◆ TASK STATEMENT: Extract the lines from the one containing "The width and height of the screenshot is (1220, 2576)." through the one containing "Log In is located at coordinates (1501, 20).", inclusive, and reproduce them verbatim.

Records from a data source
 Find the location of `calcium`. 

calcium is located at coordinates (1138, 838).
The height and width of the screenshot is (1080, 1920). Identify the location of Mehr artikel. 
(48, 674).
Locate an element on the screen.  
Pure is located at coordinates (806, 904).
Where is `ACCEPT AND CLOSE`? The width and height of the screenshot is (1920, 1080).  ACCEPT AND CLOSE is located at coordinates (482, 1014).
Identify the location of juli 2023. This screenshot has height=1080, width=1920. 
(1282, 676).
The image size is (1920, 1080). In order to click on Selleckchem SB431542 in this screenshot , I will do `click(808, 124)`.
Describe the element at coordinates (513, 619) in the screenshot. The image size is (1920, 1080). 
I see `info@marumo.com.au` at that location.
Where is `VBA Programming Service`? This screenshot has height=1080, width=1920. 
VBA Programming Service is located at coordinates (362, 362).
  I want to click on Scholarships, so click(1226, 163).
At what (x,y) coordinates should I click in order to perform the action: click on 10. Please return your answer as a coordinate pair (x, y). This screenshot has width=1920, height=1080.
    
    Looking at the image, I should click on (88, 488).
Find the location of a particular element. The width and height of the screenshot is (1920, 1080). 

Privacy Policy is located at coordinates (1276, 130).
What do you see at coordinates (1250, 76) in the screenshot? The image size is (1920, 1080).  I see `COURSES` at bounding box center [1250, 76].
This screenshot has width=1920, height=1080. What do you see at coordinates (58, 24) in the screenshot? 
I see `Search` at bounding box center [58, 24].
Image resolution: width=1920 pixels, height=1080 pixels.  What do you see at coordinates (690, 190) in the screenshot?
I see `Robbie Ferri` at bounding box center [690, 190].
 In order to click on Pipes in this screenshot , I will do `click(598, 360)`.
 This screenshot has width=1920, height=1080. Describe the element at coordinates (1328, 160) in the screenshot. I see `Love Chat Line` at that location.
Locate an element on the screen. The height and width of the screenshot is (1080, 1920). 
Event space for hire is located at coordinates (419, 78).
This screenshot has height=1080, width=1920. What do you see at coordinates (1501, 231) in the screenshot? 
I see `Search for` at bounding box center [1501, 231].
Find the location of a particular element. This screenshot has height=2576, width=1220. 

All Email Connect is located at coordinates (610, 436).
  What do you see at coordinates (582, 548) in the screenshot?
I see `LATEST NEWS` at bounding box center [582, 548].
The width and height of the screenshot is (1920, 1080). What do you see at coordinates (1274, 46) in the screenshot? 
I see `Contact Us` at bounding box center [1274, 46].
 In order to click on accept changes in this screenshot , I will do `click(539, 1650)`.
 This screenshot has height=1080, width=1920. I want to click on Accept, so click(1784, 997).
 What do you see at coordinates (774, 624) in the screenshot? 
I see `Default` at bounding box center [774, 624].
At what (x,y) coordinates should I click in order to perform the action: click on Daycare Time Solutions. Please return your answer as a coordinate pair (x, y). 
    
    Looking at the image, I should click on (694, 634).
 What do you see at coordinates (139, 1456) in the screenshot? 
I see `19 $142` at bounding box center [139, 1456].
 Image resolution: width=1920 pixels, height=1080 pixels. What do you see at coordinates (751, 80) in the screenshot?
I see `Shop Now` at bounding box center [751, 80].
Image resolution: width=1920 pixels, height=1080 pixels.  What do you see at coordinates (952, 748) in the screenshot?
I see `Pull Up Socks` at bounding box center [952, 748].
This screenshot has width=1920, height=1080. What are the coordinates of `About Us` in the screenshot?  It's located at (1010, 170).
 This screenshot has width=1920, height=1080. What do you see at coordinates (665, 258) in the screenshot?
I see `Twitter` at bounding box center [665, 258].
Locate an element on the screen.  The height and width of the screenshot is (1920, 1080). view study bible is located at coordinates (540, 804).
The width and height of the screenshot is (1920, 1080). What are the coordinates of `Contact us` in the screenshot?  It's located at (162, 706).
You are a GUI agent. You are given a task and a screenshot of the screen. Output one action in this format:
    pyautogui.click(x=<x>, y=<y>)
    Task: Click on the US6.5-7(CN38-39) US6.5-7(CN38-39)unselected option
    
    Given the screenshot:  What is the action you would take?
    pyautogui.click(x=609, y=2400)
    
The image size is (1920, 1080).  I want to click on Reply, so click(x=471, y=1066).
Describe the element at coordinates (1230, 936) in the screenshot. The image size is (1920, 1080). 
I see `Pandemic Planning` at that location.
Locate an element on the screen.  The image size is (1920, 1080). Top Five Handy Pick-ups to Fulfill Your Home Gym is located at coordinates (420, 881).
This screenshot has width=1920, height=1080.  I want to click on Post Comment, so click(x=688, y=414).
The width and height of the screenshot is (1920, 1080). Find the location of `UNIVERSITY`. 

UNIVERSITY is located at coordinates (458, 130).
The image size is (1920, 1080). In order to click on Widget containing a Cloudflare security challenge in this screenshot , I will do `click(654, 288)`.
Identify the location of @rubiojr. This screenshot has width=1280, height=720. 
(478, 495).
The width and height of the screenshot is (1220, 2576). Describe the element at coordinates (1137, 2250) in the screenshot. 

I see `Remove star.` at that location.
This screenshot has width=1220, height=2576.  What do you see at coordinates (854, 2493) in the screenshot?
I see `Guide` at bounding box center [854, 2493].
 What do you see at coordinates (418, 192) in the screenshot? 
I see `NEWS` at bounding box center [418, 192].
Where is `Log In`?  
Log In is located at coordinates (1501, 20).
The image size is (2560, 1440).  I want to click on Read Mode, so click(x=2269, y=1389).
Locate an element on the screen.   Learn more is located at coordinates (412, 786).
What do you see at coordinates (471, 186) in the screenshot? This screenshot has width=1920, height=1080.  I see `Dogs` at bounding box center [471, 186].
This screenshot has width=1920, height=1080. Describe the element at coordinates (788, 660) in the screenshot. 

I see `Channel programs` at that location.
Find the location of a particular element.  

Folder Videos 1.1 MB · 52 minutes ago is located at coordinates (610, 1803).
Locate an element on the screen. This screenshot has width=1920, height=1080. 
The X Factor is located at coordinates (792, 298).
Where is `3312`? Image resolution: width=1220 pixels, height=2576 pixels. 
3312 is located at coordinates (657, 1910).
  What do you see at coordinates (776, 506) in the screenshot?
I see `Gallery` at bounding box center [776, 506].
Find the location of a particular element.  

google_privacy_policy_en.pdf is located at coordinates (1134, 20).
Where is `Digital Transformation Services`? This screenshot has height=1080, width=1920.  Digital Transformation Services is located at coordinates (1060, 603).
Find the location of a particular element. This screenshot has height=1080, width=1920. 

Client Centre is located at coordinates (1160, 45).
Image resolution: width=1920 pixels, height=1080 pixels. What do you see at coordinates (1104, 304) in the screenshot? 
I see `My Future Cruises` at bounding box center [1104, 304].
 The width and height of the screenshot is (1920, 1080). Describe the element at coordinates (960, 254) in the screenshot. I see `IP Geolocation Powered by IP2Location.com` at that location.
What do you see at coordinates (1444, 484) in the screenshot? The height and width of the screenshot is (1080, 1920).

◆ ANSWER FOR THIS EXERCISE:
The width and height of the screenshot is (1220, 2576). Describe the element at coordinates (1137, 2250) in the screenshot. 

I see `Remove star.` at that location.
This screenshot has width=1220, height=2576.  What do you see at coordinates (854, 2493) in the screenshot?
I see `Guide` at bounding box center [854, 2493].
 What do you see at coordinates (418, 192) in the screenshot? 
I see `NEWS` at bounding box center [418, 192].
Where is `Log In`?  
Log In is located at coordinates (1501, 20).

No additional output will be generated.